• **Texte fourni**
=====

Il est des choses immuables en ce bas monde, de ces choses que le monde de la presse appelle vulgairement « marronniers ». La neige en hiver, la plage en été, les augmentations de prime d’assurance maladie ou une mort violente dans Game of Thrones.
Si ce genre de sujets sert en général à remplir une colonne désespéramment vide, il arrive parfois que le marronnier cache une forêt autrement plus intéressante.
C’est le cas du prix Goncourt de 2017, attribué à L’Ordre du jour d’Eric Vuillard. Ce qui rend remarquable le prix de cette année, ce n’est ni le raout qui est fait autour du dîner durant lequel sera attribué le prix, ni l’assurance pour la maison d’édition gagnante d’augmenter les ventes de la production de l’un de ces poulains. Ce que le millésime 2017 a de particulier se trouve dans les titres qui auront été présentés au jury. S’inscrivant dans le démarche de promotion de la littérature dite « de l’imaginaire » dans la sphère francophone1, pas moins de cinq maisons d’édition spécialisées dans la science-fiction et / ou la fantasy ont envoyé un livre à l’académie Goncourt.
Il s’agit de :
La Fée, la pie et le printemps d’Elisabeth Ebory, chez ActuSF
Le Temps de Palanquine de Thierry Di Rollo, chez Le Bélial
Santinka de Sylvie Miller, chez Critic
Pierre-fendre de Brice Tarvel, chez Les Moutons électriques
Petit Blanc de Nicolas Cartelet, chez Le Peuple de Mü
Le communiqué commun de ces maisons d’édition tenait à rappeler que, selon la définition d’origine, le prix Goncourt doit récompenser : « Le meilleur roman d’imagination dans son fond et dans sa forme », et que le premier roman qui l’a reçu en 1903 était un roman de science-fiction : Force ennemie de John Antoine Nau.
Bien qu’aucun de ces romans n’ait été retenu dans la sélection finale, cette action aura au moins eu le mérite de faire parler d’elle, et, qui sait, aura peut-être été le premier pas vers la reconnaissance de la légitimité des littératures dites de l’imaginaire à briguer une place au côté de la littérature « blanche » dans la course aux prix littéraires.
Sébastien Lê
1 Au mois de février 2017, un premier rassemblement d’éditeurs français a abouti à la création du Syndicat National des Editeurs Indépendants de l’Imaginaire.

=====

• **Les données**
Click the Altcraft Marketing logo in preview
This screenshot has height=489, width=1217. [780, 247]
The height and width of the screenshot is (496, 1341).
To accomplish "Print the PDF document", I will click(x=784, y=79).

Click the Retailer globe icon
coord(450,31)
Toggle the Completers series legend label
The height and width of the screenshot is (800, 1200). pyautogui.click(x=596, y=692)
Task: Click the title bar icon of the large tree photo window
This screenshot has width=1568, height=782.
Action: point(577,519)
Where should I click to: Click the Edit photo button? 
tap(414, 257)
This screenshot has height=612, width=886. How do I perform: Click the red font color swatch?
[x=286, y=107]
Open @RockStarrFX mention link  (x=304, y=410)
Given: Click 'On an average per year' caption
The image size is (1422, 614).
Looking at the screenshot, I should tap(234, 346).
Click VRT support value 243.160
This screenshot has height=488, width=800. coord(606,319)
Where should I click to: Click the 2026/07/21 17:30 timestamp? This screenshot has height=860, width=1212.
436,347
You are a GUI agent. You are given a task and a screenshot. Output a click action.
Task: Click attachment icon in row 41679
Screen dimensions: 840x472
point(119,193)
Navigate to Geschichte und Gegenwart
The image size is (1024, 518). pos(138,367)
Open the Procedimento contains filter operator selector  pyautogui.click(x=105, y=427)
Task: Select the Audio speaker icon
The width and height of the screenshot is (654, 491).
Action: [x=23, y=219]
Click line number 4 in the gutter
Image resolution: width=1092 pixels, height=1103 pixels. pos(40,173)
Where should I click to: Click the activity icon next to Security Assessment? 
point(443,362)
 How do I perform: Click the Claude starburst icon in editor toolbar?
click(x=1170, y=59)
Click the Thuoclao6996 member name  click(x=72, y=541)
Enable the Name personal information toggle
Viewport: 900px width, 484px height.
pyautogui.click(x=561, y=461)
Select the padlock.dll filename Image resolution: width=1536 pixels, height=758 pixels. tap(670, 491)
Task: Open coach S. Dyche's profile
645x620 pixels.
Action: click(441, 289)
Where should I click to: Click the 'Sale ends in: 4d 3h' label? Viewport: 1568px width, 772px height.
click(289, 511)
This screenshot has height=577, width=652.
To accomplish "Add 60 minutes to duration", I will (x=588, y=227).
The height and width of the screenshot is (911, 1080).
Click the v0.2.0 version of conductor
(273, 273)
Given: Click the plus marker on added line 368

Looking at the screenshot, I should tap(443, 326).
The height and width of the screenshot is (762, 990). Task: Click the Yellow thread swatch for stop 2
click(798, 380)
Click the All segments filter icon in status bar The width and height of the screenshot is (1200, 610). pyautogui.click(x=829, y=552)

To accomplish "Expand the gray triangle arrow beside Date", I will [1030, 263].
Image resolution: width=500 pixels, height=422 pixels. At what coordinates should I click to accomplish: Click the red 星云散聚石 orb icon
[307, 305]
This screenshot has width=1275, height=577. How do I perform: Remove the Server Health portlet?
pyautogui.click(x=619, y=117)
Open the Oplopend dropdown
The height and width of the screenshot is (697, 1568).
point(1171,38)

=====

• **Consigne A**
D’après le texte sur le prix Goncourt 2017, quel livre a obtenu le prix cette année-là ?
• **Consigne B**
Traduisez en anglais cette phrase du texte sur le prix Goncourt : « Si ce genre de sujets sert en général à remplir une colonne désespéramment vide, il arrive parfois que le marronnier cache une forêt autrement plus intéressante. »
• **Consigne C**
Reprenez mot pour mot le passage du texte sur le prix Goncourt compris entre « C’est le cas » et « à l’académie Goncourt. », bornes incluses.
Les lignes placées après le texte forment un matériau indépendant de celui-ci.

• **Réponse rédigée A**
L’Ordre du jour d’Eric Vuillard.

• **Réponse rédigée B**
While this kind of topic generally serves to fill a desperately empty column, sometimes the chestnut tree hides a far more interesting forest.

• **Réponse rédigée C**
C’est le cas du prix Goncourt de 2017, attribué à L’Ordre du jour d’Eric Vuillard. Ce qui rend remarquable le prix de cette année, ce n’est ni le raout qui est fait autour du dîner durant lequel sera attribué le prix, ni l’assurance pour la maison d’édition gagnante d’augmenter les ventes de la production de l’un de ces poulains. Ce que le millésime 2017 a de particulier se trouve dans les titres qui auront été présentés au jury. S’inscrivant dans le démarche de promotion de la littérature dite « de l’imaginaire » dans la sphère francophone1, pas moins de cinq maisons d’édition spécialisées dans la science-fiction et / ou la fantasy ont envoyé un livre à l’académie Goncourt.